> **WORK TO BE COMPLETED**
Look through the lines below and extract each one that contains "computer".

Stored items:
__________

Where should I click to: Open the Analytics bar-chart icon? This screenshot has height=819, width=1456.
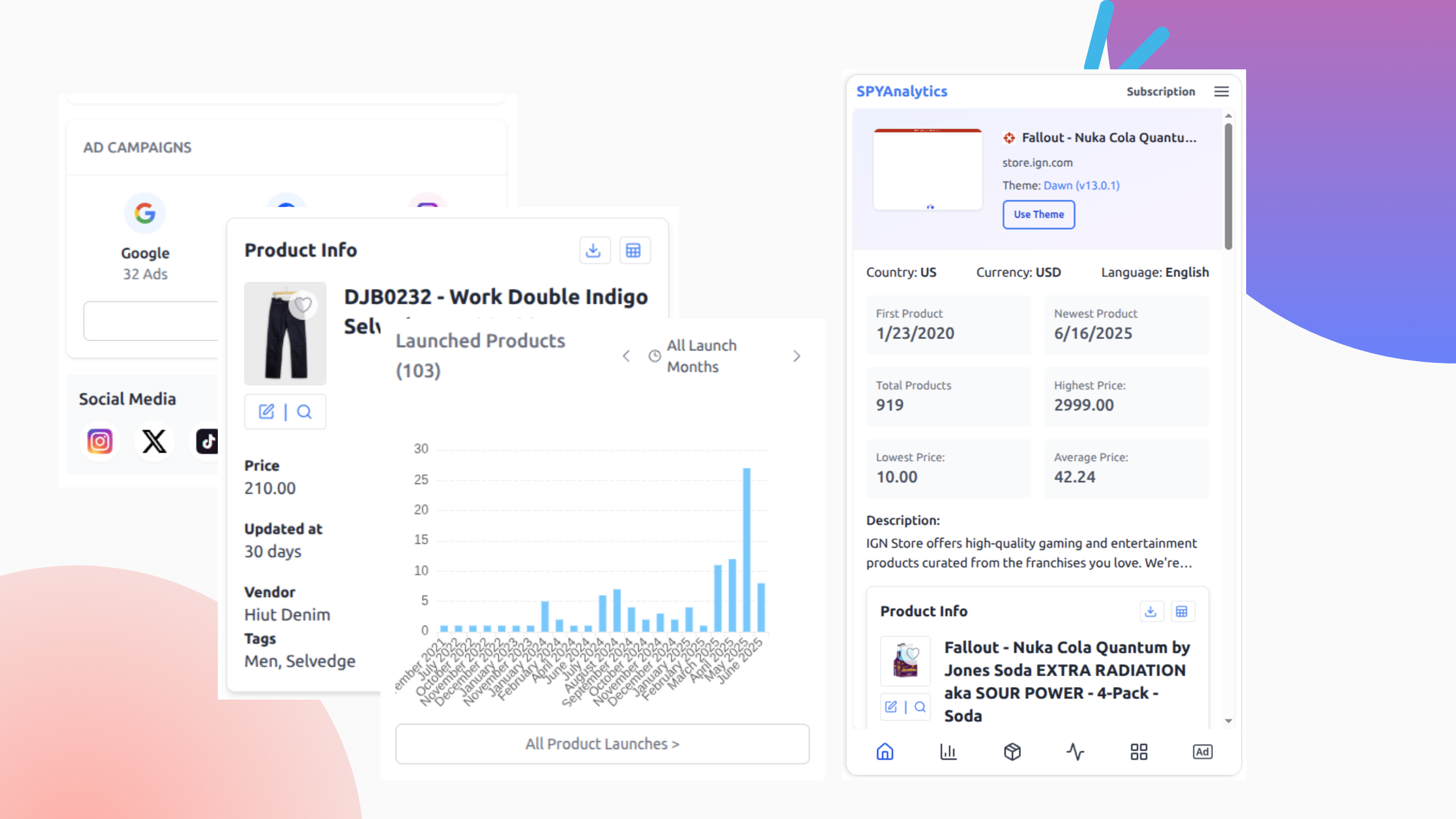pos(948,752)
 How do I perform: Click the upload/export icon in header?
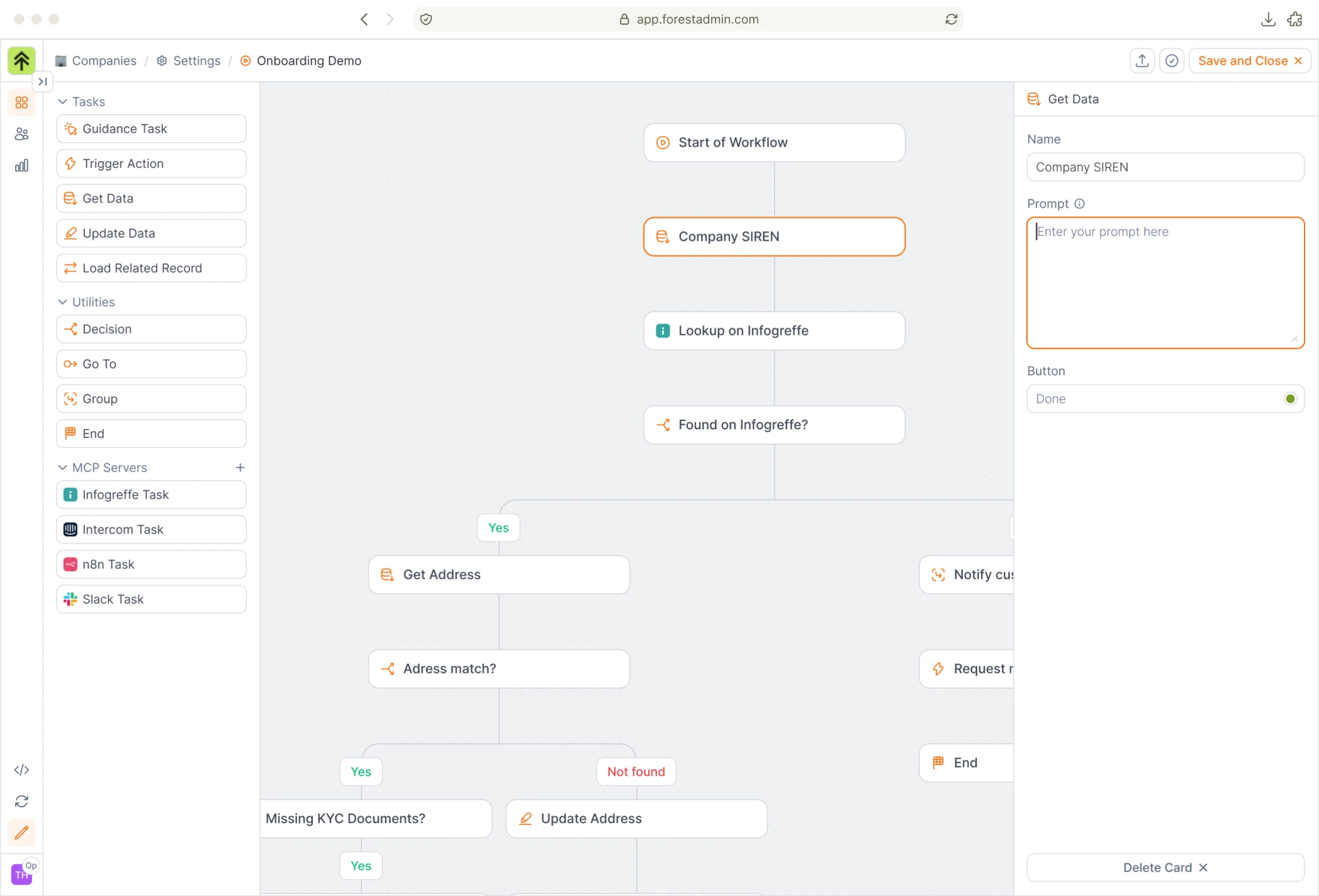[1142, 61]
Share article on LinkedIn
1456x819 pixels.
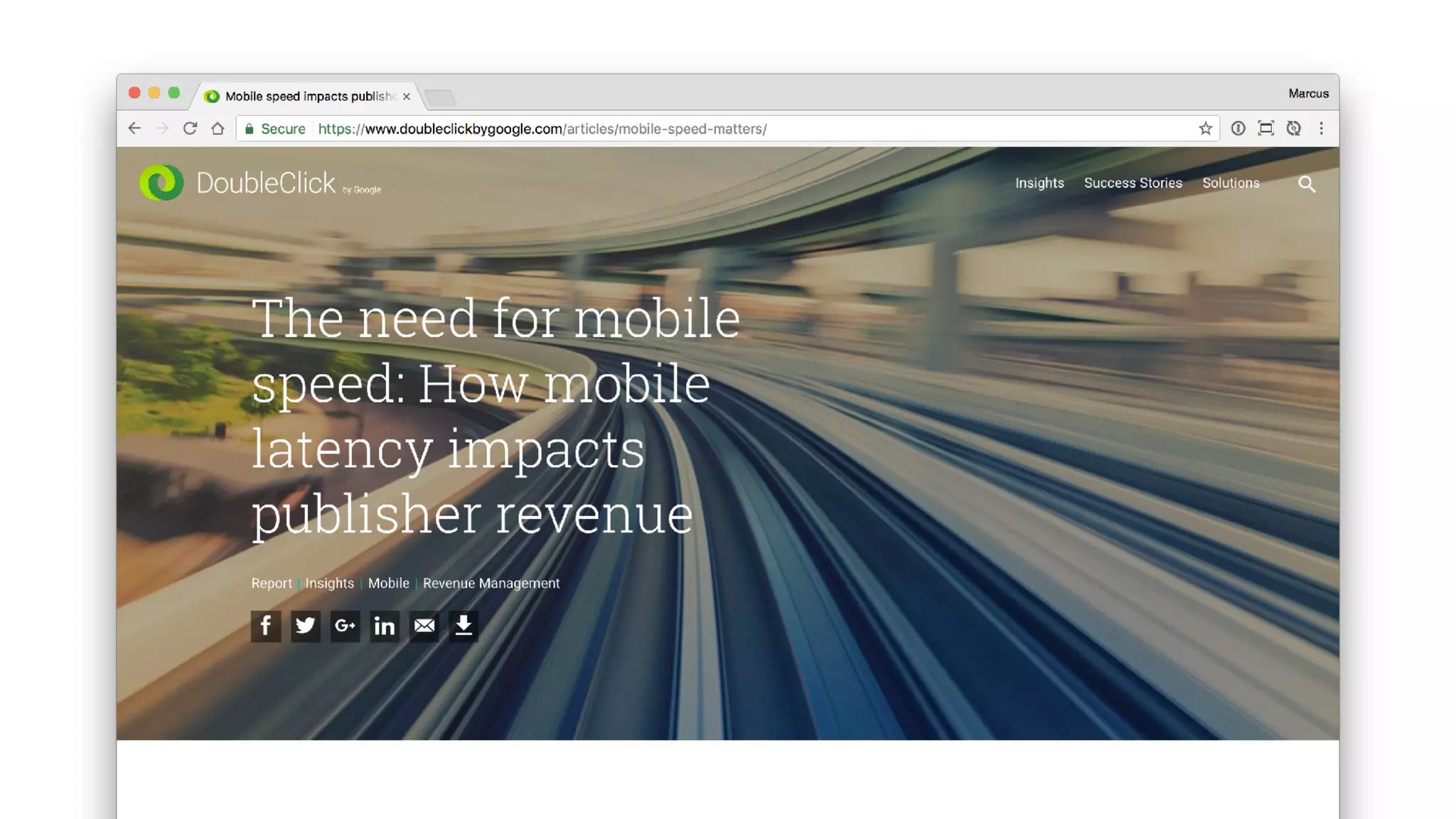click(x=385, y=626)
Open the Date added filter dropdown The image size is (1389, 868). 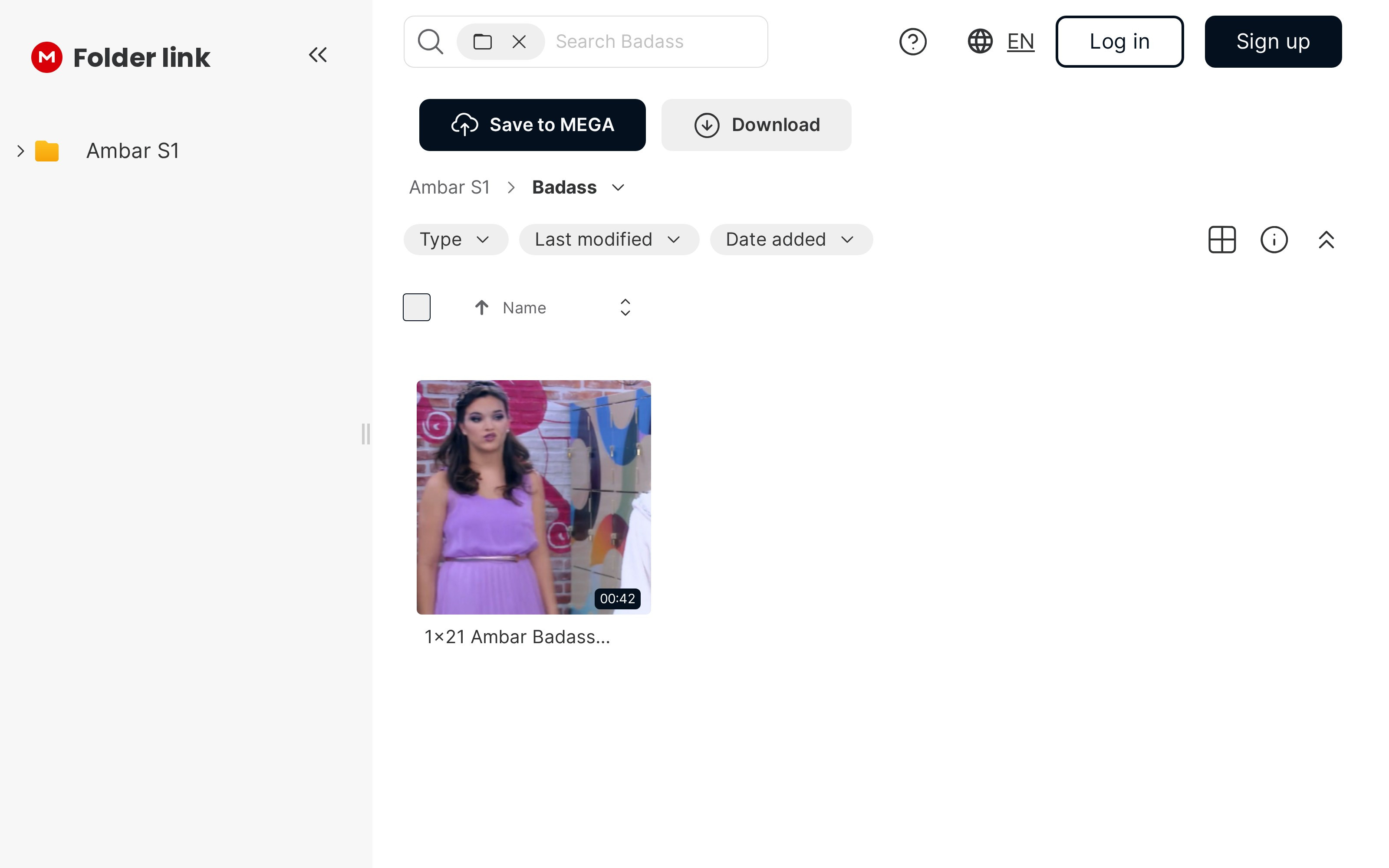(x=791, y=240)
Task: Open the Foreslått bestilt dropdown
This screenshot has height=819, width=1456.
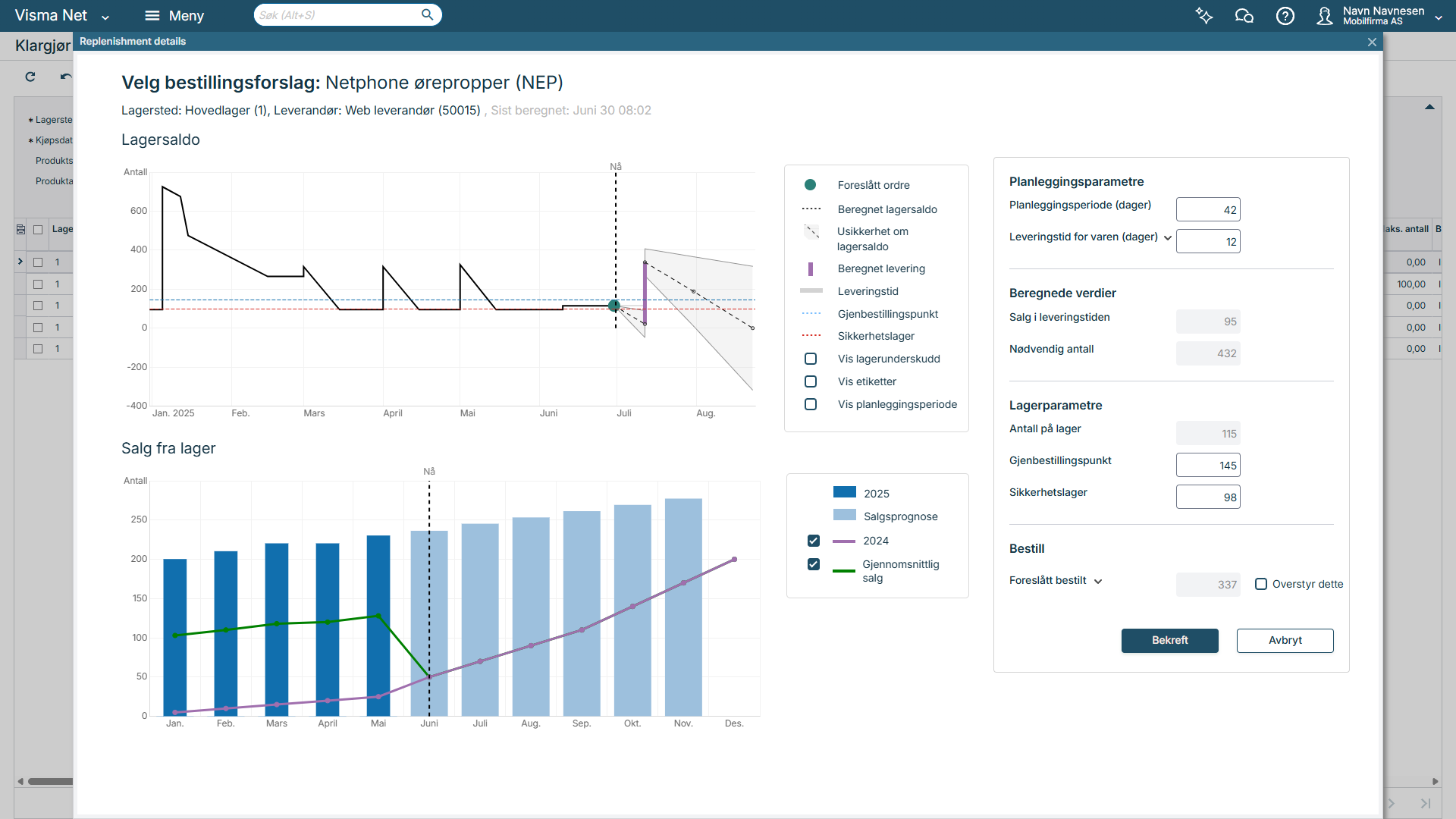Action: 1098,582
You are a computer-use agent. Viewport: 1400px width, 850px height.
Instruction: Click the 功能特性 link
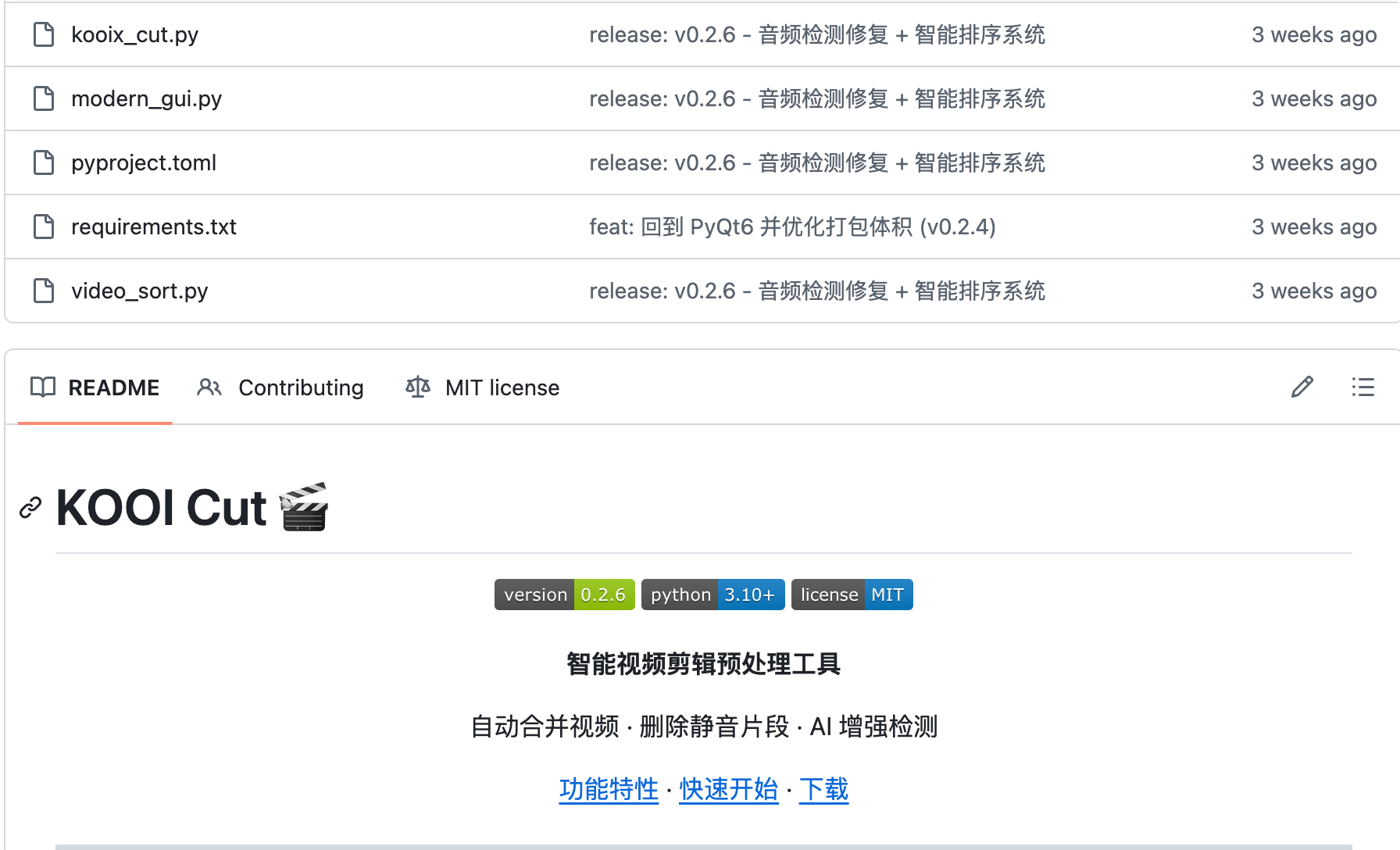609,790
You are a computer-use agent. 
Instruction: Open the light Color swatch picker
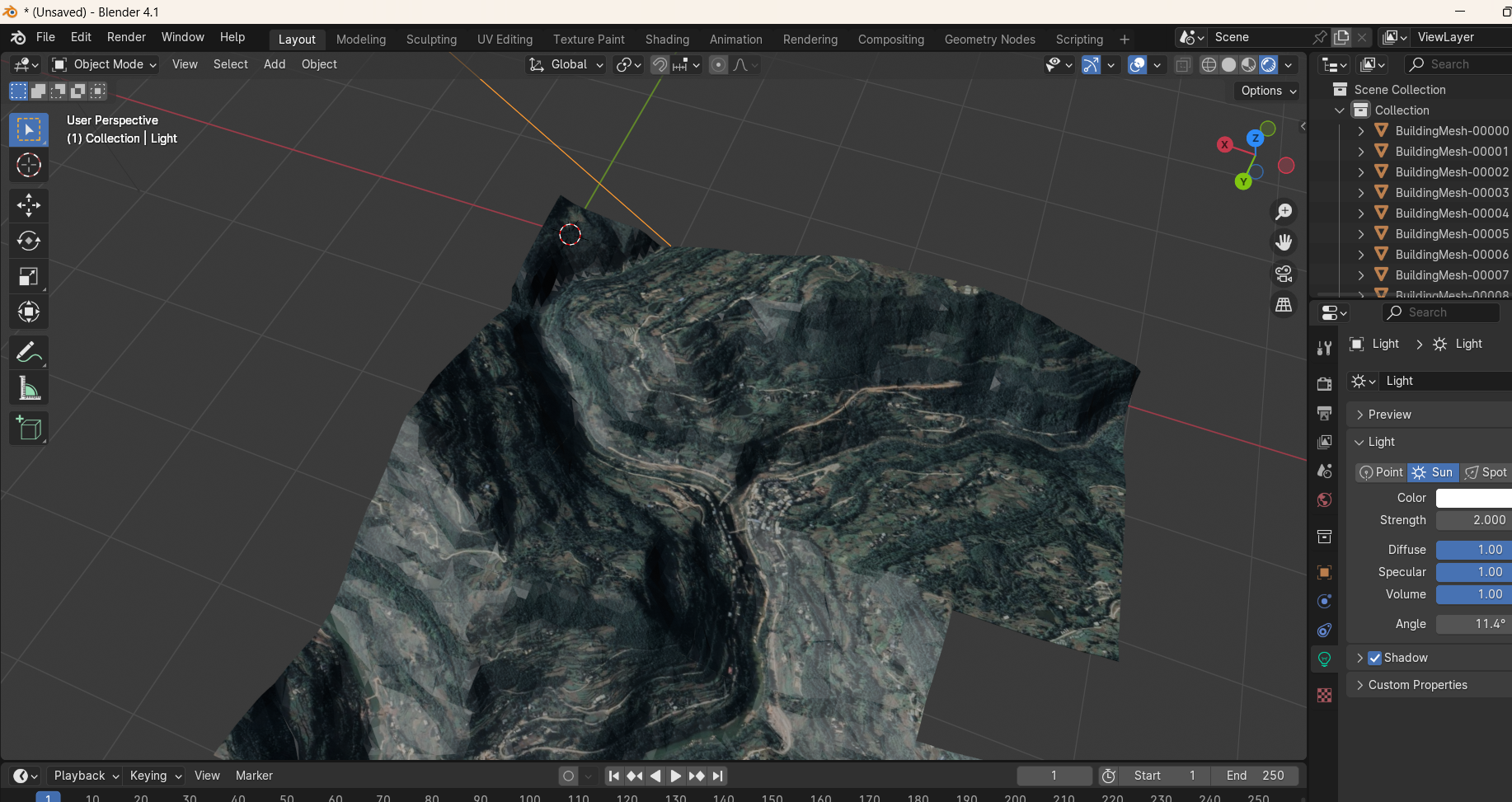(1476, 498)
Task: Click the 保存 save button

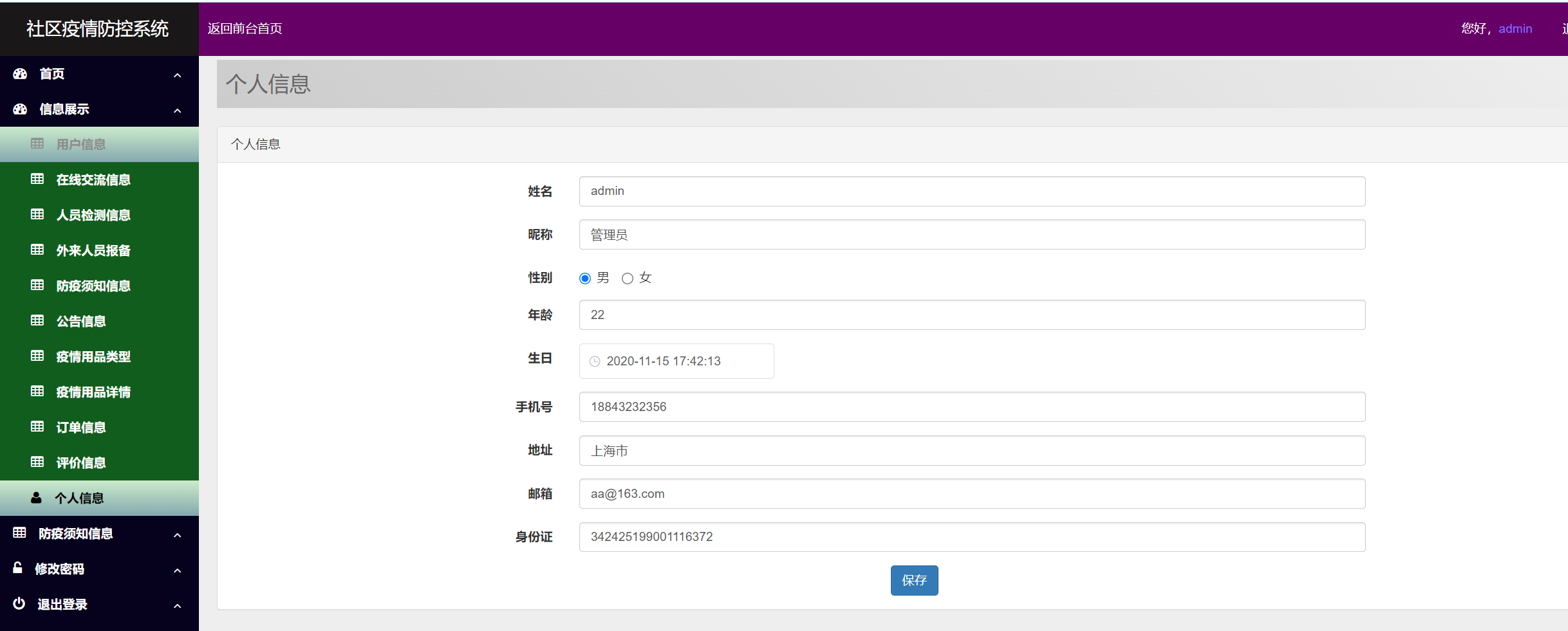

__________

> **SOLUTION**
You are a computer-use agent. Viewport: 1400px width, 850px height.
You are a computer-use agent. 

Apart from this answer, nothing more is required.